Menurut ia, Obama tidak nyaman dengan kondisi tersebut dan tidak ingin pemerintahannya "dimiliki" oleh Israel.
"Makanya dia sangat mandiri, jika salah ya salah, benar ya benar. Itu lah kenapa Obama tidak populer dalam politik luar negeri Israel," kata Dino.

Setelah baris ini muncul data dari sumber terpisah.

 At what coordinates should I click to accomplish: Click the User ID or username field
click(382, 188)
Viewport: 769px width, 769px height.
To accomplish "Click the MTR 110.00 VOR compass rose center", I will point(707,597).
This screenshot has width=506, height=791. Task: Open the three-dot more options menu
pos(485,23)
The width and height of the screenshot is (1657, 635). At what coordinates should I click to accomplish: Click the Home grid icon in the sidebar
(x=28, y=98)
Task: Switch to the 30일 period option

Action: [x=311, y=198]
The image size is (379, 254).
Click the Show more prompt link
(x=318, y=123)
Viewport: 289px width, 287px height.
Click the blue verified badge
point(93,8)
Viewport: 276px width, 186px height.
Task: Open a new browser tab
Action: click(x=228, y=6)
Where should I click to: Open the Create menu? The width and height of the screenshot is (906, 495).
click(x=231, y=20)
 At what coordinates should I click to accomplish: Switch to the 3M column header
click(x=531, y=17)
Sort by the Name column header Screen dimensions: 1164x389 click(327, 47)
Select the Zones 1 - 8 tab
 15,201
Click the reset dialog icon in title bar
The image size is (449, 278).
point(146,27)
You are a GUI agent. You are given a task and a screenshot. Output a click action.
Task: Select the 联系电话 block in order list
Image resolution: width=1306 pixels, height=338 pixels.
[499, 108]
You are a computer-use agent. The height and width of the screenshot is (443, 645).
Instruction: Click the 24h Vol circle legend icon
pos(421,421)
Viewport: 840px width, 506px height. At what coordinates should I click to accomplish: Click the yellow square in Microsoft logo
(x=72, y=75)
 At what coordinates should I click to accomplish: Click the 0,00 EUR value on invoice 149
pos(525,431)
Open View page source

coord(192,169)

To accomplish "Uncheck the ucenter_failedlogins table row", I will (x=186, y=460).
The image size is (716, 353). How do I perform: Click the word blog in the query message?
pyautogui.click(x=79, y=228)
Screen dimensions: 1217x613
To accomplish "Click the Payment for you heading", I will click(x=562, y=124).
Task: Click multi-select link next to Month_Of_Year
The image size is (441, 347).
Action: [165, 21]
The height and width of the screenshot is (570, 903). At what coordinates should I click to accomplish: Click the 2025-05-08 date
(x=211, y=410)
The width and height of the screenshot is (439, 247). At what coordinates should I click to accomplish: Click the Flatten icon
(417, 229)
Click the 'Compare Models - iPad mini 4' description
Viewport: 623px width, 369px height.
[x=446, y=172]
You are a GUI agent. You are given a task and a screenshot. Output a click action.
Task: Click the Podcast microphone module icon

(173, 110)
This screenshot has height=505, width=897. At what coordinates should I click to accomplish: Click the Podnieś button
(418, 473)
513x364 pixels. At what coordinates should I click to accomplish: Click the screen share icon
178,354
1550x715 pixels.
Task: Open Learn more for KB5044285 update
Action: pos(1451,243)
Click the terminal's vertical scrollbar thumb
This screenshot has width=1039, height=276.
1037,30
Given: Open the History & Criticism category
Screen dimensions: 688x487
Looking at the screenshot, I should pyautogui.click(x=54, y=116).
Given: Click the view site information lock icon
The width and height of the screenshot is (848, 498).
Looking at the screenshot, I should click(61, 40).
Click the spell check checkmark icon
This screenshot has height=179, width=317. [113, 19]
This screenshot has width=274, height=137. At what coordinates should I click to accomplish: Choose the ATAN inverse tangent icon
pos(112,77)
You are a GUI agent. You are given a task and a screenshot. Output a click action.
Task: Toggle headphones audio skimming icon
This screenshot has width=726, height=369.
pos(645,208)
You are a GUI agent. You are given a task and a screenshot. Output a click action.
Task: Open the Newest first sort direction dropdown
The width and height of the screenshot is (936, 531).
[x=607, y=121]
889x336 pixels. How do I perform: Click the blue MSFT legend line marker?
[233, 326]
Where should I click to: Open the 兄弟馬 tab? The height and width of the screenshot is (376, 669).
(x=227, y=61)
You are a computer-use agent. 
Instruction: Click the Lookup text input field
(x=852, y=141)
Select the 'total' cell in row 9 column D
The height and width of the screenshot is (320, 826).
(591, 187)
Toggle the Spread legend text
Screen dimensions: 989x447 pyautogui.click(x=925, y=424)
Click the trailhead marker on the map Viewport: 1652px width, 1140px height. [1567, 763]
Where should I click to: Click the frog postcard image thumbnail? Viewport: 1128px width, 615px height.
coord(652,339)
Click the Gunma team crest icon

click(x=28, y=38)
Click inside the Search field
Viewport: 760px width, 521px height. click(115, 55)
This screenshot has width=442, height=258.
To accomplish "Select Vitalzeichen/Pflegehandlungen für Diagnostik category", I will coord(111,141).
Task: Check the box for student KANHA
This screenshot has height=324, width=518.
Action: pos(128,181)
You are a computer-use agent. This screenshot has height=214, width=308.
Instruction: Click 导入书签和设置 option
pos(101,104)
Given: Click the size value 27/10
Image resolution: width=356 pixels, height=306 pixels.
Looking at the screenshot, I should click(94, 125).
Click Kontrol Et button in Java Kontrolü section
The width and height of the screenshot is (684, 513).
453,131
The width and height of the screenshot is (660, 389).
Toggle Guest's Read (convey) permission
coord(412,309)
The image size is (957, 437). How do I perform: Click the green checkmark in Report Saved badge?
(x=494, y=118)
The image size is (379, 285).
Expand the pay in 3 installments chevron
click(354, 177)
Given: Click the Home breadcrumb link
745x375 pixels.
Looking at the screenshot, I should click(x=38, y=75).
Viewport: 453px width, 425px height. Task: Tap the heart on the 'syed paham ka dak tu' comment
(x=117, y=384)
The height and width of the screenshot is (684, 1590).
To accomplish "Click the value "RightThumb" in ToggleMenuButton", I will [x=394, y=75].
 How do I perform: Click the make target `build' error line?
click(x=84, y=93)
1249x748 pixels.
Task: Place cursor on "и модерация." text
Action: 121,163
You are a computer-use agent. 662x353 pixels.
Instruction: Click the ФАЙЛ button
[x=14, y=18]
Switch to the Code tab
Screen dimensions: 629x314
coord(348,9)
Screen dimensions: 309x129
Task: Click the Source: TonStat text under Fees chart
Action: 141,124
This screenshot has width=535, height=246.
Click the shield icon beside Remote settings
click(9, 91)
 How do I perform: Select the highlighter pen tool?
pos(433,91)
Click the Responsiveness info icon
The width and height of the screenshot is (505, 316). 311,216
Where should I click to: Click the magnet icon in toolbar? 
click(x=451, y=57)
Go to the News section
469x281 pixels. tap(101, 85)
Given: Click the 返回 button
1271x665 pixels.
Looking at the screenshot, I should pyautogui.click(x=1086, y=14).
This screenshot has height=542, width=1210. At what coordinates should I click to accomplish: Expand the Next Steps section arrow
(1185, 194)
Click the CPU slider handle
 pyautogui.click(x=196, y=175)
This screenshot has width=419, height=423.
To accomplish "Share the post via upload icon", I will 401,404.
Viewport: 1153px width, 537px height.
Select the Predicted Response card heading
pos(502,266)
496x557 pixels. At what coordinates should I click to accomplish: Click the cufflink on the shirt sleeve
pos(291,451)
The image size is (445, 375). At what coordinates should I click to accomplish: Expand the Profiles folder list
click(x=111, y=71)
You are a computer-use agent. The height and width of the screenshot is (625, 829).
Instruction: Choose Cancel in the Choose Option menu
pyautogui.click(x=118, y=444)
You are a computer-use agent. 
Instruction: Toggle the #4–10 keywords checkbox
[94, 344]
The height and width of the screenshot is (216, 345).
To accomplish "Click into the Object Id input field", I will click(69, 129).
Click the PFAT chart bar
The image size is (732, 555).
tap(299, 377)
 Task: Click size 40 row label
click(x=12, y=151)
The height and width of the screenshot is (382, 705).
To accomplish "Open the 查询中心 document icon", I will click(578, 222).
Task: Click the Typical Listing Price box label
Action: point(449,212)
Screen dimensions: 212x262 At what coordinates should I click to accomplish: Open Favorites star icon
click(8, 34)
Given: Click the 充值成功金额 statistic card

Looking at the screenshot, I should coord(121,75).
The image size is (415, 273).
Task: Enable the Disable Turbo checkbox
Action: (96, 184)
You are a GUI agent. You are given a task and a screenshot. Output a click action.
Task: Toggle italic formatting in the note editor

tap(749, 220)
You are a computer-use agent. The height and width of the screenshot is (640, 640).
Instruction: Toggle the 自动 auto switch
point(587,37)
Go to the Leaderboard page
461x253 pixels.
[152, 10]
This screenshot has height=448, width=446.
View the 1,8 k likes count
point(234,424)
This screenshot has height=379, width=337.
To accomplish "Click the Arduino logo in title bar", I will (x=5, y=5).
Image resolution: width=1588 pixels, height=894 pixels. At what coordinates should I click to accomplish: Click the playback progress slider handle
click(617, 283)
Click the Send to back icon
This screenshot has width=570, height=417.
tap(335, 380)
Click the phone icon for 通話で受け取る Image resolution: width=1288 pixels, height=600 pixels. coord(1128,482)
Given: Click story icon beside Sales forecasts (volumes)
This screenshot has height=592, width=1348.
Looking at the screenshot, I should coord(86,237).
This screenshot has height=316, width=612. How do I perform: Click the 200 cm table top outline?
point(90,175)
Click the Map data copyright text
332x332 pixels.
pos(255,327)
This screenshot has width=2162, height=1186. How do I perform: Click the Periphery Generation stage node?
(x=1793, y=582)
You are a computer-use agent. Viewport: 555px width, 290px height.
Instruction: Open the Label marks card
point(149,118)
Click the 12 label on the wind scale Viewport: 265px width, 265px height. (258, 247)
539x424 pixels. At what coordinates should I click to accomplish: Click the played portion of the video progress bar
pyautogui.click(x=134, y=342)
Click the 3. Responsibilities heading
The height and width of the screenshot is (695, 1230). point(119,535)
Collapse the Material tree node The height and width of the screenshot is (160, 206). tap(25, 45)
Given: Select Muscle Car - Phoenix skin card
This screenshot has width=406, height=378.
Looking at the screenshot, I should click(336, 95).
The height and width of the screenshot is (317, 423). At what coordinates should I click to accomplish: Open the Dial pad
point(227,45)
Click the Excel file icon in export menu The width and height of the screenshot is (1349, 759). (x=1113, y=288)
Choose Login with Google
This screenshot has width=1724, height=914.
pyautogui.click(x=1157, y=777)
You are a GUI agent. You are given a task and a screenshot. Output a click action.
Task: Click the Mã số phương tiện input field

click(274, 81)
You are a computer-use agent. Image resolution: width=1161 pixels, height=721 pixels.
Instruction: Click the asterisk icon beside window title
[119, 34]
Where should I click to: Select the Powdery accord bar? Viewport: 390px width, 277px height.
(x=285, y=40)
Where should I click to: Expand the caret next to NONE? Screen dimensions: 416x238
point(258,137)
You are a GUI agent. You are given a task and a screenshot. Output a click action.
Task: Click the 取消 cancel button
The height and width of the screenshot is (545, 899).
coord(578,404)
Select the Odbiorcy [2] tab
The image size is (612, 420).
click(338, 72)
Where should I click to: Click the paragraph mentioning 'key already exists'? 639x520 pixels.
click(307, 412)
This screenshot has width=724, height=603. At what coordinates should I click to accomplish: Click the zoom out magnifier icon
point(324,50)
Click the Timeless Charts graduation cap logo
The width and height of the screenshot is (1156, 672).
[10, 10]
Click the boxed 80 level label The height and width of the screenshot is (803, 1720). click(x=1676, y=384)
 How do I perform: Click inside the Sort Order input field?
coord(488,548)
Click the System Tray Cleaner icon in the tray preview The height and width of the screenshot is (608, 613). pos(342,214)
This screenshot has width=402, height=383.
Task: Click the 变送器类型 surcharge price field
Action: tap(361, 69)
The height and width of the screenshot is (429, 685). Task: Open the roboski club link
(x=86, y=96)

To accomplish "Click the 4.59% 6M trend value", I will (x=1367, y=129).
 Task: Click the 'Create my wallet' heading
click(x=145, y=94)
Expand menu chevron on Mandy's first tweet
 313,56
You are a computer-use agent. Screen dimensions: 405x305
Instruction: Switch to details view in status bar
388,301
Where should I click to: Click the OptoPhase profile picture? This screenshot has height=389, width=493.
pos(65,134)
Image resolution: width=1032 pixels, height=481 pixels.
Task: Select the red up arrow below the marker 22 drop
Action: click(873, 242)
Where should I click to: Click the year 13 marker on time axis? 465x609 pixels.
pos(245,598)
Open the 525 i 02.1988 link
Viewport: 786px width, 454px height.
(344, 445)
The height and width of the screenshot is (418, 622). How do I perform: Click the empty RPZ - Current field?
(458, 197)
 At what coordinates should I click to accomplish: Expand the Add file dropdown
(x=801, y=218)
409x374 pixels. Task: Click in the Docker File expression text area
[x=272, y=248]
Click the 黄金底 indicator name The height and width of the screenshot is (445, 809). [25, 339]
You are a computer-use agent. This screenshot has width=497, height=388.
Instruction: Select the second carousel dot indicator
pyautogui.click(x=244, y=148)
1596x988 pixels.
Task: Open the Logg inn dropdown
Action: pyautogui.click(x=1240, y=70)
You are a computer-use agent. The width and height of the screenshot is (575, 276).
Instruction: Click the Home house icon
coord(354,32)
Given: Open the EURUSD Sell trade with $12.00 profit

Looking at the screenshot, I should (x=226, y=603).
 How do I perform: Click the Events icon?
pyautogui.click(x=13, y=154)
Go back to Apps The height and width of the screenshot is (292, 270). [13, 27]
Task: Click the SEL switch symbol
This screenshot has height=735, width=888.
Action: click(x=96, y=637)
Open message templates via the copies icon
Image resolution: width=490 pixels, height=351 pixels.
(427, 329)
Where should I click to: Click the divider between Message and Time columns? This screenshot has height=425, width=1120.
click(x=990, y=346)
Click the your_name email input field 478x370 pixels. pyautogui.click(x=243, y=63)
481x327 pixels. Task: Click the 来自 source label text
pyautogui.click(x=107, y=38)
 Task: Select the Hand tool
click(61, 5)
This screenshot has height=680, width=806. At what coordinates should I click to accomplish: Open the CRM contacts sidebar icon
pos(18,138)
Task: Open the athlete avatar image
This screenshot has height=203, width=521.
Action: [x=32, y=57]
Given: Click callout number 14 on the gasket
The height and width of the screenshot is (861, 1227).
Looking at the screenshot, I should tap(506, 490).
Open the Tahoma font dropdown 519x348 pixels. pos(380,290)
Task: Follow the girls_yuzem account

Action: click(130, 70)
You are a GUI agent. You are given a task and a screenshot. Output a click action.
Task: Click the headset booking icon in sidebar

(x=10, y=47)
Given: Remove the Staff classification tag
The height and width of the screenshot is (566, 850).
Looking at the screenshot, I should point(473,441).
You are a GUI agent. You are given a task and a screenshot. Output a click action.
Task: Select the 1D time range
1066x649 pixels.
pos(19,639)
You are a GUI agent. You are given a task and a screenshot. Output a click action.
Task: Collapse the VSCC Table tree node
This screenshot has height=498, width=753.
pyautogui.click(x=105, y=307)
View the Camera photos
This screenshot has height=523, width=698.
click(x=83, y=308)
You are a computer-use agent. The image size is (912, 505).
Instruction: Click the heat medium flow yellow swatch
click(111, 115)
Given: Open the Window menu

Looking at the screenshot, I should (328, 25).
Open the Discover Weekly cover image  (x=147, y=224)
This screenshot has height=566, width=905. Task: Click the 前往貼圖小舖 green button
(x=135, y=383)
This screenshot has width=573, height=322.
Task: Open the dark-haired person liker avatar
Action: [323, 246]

Dino menjabat Duta Besar untuk AS dalam periode kepemimpinan Obama, sehingga mengetahui seluk beluk pemerintahan presiden kulit hitam pertama Amerika tersebut. Justru dengan sikap yang tidak ingin dikendalikan Israel itu lah, Dino sangat menghargai Obama dan seharusnya pemerintahan AS berjalan seperti itu dan memiliki kebijakan yang mandiri tanpa intervensi dari pihak luar.
"Akan tetapi sikap Presiden Trump terhadap kepentingan Israel sangat bertolak belakang. Ada penulis dari New York Times, yang menulis bahwa kebijakan Trump dibuat untuk memuaskan mereka yang berkepentingan, terutama para donor-donor," tutur Dino.
Oleh karenanya ada pandangan bahwa pemerintahan Amerika di bawah Presiden Trump lebih kepada "Israel First", bukan "America First", kata pria yang kini aktif dalam lembaga Foreign Policy Community of Indonesia (FPCI) itu.